Différentes sensations

Comme je vous ai dit plus haut, il peut y avoir une différence de comportement et sensation dans vos freins selon le type d’huile utilisé. Par exemple, un frein conçu pour l’huile DOT 4 et 5.1, si on utilise l’une ou l’autre la sensation sera très différente. L’huile DOT 5.1 donne une sensation plus ferme au levier, moins spongieuse. Tout ça est une question d’additif et de présence d’oxygène dans le fluide. L’huile 5.1 a un additif anti oxygène plus performant. C’est d'ailleurs une des raisons qui la rend plus performante à haute température. Plus le chiffre de la DOT est élevé, moins il y a présence d’oxygène à l’intérieur. Cela influence la sensation que nous avons directement dans le stationnement, mais aussi en piste. C'est cet oxygène qui se dilate à haute température et qui créé les bulles de gaz, ce qui nuit au freinage. Moins il y en a plus le freinage est performant et constant. C’est une des raisons pour laquelle, à mi-saison, on doit purger nos freins pour retirer l’air qui s’est accumulé. L’oxygène alors incorporé à l’huile s’en est séparé. Cet oxygène est oui présent d’origine lors de la fabrication de l’huile, car elle est en contact avec l’air ambiante, mais elle se dissout aussi lorsqu’on la transvide, qu’on la manipule, etc... C’est pour cela qu’il ne faut pas faire une purge dans un endroit humide, ou lors de jour de pluie. Pour l’huile minérale, le phénomène est similaire.

Les failles


Nous avons donc maintenant une des raisons à propos de comment l’air se retrouve dans notre ligne de freins. Mais ce n’est pas tout. Un système de frein de vélo n’est pas un circuit totalement fermé et hermétique. Les joints sont la principale faille du système. Ils ne sont pas tout à fait étanches. L’huile dot est très corrosive et attaque tout y compris les membranes.
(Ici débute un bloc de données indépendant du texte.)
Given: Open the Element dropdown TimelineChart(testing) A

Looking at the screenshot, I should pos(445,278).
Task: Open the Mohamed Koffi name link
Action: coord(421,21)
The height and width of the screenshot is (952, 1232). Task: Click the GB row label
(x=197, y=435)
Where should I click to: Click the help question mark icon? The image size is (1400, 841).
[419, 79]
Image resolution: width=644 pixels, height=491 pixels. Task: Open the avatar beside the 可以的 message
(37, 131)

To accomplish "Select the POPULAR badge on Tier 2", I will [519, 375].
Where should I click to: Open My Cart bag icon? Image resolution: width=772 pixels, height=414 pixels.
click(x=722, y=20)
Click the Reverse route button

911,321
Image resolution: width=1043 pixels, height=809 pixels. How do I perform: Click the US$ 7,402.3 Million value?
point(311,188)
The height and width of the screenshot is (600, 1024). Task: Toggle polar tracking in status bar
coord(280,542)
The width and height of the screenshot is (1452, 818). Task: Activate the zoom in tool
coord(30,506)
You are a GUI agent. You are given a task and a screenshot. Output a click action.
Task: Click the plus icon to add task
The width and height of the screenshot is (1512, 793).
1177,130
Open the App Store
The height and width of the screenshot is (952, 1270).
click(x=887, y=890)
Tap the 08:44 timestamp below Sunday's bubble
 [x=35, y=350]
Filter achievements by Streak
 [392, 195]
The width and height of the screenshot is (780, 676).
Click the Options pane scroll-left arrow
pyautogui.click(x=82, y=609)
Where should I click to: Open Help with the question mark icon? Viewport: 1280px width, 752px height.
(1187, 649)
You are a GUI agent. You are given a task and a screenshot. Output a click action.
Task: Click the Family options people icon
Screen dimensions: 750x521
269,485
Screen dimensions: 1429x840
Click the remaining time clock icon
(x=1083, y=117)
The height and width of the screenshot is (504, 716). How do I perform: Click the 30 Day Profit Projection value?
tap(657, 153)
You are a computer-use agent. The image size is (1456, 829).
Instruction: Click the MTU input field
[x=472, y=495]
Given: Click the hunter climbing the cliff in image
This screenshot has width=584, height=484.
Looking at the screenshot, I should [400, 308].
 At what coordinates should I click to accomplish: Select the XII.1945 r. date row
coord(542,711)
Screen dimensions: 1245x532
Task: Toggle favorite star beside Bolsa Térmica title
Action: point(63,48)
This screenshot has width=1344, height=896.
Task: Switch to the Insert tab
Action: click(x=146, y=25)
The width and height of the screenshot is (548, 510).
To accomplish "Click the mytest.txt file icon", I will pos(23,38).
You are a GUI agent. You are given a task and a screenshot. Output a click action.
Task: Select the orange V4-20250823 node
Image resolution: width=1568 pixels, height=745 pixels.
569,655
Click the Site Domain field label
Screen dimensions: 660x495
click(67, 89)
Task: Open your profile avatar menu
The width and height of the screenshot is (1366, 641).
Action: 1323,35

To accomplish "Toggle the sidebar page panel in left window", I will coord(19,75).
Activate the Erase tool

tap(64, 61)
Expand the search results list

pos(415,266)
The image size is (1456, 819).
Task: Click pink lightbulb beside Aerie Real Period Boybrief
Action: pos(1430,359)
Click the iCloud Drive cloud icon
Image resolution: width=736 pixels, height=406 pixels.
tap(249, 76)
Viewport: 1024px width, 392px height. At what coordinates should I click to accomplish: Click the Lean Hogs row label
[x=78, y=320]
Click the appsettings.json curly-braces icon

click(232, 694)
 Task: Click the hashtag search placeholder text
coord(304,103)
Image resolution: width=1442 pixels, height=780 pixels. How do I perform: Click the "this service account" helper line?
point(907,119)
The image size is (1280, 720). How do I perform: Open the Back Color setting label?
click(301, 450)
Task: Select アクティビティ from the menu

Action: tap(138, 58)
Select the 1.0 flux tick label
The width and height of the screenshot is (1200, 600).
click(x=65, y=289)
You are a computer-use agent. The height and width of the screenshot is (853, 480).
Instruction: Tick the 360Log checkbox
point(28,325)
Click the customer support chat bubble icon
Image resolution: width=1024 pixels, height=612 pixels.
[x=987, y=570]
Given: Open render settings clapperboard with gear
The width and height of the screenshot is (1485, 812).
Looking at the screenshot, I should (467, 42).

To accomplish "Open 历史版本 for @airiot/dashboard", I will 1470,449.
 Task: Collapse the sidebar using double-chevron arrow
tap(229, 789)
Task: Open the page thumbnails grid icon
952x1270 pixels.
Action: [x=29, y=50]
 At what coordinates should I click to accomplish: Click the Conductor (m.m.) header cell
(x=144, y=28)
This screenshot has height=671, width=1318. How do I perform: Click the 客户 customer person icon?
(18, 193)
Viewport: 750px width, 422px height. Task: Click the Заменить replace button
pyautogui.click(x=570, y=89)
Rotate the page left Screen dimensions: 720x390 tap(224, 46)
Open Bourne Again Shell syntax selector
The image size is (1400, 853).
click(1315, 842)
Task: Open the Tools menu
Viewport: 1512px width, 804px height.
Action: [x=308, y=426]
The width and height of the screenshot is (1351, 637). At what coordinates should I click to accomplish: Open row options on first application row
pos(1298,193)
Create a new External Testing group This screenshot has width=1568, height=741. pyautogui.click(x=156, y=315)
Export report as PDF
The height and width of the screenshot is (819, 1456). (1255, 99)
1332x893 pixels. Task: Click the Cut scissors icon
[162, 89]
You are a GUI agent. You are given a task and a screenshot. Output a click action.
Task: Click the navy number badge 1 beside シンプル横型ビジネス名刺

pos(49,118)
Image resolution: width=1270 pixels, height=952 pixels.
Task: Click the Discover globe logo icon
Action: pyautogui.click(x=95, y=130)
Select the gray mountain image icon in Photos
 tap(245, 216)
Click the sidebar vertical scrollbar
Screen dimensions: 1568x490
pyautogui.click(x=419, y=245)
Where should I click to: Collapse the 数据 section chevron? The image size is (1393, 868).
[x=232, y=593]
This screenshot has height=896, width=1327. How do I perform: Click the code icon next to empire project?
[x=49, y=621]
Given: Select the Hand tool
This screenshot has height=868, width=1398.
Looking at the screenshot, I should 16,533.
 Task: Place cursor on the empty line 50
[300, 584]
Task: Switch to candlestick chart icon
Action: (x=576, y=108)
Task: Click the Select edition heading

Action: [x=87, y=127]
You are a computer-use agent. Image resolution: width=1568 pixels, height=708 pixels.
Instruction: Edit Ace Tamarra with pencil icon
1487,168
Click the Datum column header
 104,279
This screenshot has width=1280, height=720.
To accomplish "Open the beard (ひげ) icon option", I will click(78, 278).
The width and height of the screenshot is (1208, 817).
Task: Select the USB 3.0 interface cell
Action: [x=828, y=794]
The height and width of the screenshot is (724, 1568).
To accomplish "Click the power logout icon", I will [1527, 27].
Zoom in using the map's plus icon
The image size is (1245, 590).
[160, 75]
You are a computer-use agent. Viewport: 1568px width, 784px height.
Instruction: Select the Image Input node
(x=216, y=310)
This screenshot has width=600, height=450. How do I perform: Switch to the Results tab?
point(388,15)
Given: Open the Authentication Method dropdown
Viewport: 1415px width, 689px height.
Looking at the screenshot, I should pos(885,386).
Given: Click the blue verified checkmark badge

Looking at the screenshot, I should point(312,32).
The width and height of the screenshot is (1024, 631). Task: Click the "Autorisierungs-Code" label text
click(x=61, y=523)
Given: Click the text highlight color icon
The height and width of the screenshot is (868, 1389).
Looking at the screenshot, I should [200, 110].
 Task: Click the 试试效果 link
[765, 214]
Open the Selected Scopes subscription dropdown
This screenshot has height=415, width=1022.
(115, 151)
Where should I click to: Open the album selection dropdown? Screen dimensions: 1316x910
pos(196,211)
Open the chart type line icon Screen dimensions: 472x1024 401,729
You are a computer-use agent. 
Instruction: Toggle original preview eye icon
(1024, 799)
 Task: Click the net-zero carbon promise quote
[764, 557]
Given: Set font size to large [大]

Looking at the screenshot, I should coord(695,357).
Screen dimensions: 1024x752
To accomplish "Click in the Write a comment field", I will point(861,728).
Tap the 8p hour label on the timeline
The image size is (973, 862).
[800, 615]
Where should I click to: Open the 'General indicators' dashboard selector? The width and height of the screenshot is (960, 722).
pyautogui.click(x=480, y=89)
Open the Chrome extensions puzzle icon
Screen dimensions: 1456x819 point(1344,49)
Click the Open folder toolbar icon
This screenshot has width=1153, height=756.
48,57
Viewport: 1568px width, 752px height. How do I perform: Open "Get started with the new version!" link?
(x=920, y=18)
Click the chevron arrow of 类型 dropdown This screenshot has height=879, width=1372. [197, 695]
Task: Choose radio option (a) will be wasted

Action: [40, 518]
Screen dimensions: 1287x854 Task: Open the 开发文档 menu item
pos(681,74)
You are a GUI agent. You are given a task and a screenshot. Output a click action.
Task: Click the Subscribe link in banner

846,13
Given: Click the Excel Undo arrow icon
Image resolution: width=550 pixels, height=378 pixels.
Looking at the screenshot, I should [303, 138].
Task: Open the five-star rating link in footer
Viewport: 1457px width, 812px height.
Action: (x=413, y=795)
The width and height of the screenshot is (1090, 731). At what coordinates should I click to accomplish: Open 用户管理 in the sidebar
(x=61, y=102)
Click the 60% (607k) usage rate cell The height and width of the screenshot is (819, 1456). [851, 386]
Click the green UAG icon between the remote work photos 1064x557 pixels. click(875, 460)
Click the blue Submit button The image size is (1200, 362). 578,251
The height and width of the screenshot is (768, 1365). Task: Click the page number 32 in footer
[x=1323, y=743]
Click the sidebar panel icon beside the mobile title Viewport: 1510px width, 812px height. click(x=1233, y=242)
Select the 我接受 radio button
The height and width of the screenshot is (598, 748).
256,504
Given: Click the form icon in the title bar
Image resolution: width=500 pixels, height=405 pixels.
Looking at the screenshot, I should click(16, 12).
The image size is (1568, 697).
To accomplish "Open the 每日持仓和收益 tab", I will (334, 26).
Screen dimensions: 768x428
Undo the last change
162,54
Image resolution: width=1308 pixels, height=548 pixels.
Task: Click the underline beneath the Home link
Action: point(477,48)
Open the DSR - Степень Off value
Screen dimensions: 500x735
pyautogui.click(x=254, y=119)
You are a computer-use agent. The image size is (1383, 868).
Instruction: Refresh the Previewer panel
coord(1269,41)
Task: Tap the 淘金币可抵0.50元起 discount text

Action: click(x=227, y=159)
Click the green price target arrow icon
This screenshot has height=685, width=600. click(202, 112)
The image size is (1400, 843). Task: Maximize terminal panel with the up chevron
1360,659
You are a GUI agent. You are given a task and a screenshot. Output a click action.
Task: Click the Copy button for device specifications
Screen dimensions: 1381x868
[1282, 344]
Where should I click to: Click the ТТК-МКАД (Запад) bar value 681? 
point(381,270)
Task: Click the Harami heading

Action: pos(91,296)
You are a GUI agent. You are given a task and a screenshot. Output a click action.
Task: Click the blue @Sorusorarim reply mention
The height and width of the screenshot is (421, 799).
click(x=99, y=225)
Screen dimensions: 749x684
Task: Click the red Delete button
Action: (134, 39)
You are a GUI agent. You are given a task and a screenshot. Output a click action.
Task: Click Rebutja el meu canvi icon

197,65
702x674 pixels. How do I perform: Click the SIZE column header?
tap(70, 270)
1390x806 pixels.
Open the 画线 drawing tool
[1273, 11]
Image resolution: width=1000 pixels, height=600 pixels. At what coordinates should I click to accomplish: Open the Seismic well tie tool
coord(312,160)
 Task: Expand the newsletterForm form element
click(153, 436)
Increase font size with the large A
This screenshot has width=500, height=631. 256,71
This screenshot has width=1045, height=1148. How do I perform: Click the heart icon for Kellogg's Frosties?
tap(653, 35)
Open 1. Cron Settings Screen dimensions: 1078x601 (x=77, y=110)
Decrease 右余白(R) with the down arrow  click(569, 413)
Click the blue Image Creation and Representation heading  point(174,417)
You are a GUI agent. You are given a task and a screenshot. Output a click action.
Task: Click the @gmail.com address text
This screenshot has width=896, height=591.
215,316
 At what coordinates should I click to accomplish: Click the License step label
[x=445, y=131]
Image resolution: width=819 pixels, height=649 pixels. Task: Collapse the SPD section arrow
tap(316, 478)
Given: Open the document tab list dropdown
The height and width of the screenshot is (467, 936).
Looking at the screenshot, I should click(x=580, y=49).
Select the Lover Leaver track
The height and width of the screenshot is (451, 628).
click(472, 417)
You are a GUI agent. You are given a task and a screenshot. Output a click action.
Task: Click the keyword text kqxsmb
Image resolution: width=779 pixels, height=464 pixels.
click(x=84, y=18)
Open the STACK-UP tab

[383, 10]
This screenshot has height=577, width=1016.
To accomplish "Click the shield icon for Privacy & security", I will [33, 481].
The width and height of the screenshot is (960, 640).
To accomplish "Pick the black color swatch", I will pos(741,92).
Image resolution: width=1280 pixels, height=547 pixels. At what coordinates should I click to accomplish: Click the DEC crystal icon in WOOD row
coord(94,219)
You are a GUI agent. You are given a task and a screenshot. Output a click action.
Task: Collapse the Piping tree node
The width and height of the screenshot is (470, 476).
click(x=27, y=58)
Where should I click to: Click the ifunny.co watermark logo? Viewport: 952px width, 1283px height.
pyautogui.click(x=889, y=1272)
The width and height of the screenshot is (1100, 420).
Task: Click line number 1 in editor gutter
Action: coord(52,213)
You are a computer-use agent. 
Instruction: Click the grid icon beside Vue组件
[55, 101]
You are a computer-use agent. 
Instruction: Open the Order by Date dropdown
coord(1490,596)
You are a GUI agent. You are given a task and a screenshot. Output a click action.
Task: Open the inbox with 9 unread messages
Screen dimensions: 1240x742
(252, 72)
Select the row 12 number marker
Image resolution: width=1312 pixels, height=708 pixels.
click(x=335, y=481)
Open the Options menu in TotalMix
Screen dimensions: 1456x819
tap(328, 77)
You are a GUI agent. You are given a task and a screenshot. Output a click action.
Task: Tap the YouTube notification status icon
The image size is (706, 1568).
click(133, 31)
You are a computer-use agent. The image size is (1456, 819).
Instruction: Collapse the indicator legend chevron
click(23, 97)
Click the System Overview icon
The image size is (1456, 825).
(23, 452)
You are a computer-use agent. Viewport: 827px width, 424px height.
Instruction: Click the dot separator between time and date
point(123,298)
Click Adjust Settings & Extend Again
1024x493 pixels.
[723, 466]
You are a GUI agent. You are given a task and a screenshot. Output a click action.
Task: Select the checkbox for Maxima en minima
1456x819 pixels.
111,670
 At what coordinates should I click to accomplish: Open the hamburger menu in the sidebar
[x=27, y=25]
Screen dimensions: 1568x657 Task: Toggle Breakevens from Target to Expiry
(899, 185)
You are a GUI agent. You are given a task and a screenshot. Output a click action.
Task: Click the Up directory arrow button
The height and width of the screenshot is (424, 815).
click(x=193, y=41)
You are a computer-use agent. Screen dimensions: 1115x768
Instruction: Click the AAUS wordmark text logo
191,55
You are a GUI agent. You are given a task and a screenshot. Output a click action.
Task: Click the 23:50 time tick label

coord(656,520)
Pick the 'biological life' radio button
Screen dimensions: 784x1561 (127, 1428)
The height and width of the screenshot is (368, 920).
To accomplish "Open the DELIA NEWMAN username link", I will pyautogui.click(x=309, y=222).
C’est pourquoi un système à l’huile dot perd en efficacité avec le temps. De vieux freins vont demander davantage de purge que des neufs. Les joints tiennent, mais sont forcément sont très poreux. Il y a également le réservoir de compensation qui est problématique. Sur les freins de vélo, vous avez toujours sur la manette un petit trou quelque part qui sert de régulateur de pression atmosphérique. Cela sert à égaliser la pression ambiante à celle de vos freins afin de s’assurer d’avoir un comportement uniforme tout au long de la descente. Mais le petit trou laisse également passer l’oxygène et l’humidité. Ce qui encore une fois est une porte d’entrée pour les éléments externes et nous mène à une purge plus régulière. Les freins ne sont donc pas un circuit fermé, c'est un circuit mixte. Ouvert quand le levier n'est pas actionné, et qui se ferme quand on actionne le frein. C'est le maître-cylindre qui fait cette action.

L'entretien


En terminant, avec le temps, lors de l’utilisation, l’huile de vos freins subit des montées et descente de température de façon régulière et importante. Cela altère énormément l’huile et ses additifs. L’huile rose Shimano devient noire avec le temps avec la perte de ses propriétés. Et ce n’est qu’un exemple. L’huile DOT subit la même chose, elle change de couleur et noirci. Il est donc impératif de changer l’huile de façon régulière dans votre système de freinage de vélo afin de conserver un freinage plus constant, plus efficace et une meilleure sensation sur le levier.